Starting at the line that contains "How do I perform: Click the arrowhead" and ending at the line that contains "Where should I", express the rows below as a JSON list of strings with one string per line and blank lines omitted. Leave the pictures out of the answer.

* PROVIDED INFORMATION:
━━━━━━━━━━━━━━━━━━━━━━━━━━━━━━
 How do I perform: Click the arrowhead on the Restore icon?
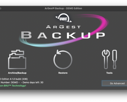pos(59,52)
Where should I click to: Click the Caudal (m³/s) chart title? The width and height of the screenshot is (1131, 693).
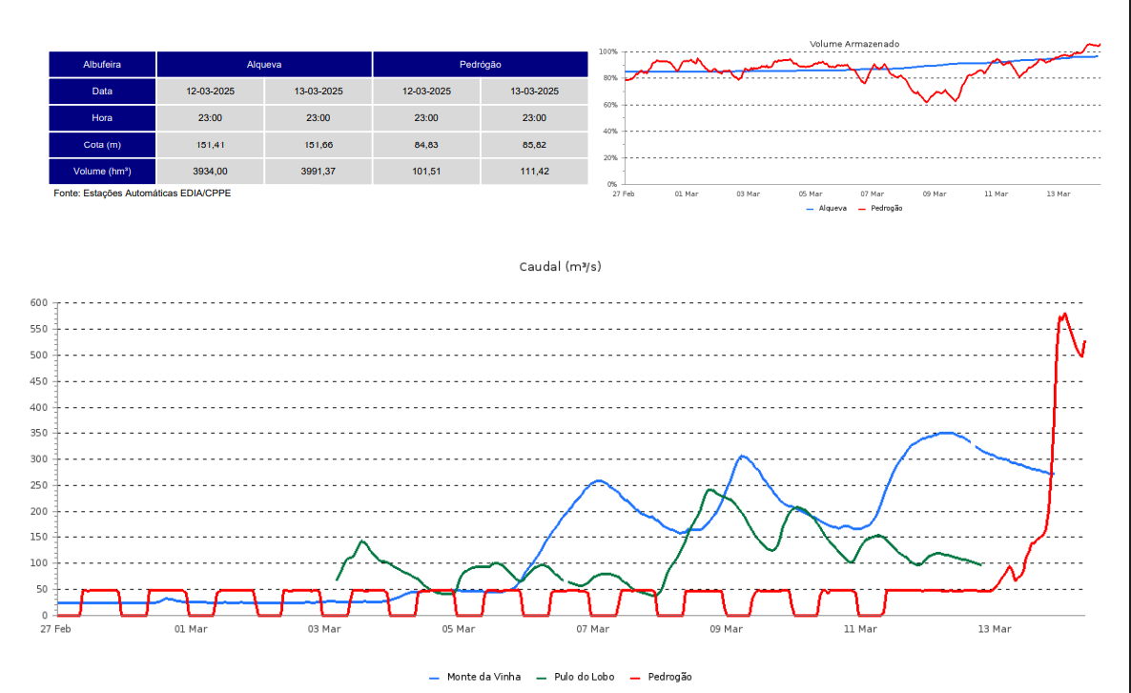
━━━━━━━━━━━━━━━━━━━━━━━━━━━━━━
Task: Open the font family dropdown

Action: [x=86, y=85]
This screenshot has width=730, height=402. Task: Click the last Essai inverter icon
━━━━━━━━━━━━━━━━━━━━━━━━━━━━━━
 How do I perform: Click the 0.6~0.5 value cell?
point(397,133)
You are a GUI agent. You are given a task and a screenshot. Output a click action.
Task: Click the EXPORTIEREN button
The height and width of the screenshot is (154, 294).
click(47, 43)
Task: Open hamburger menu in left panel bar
━━━━━━━━━━━━━━━━━━━━━━━━━━━━━━
* COMPLETED EXERCISE:
[
  " How do I perform: Click the arrowhead on the Restore icon?",
  "pos(59,52)",
  "Where should I click to: Click the Caudal (m³/s) chart title? The width and height of the screenshot is (1131, 693)."
]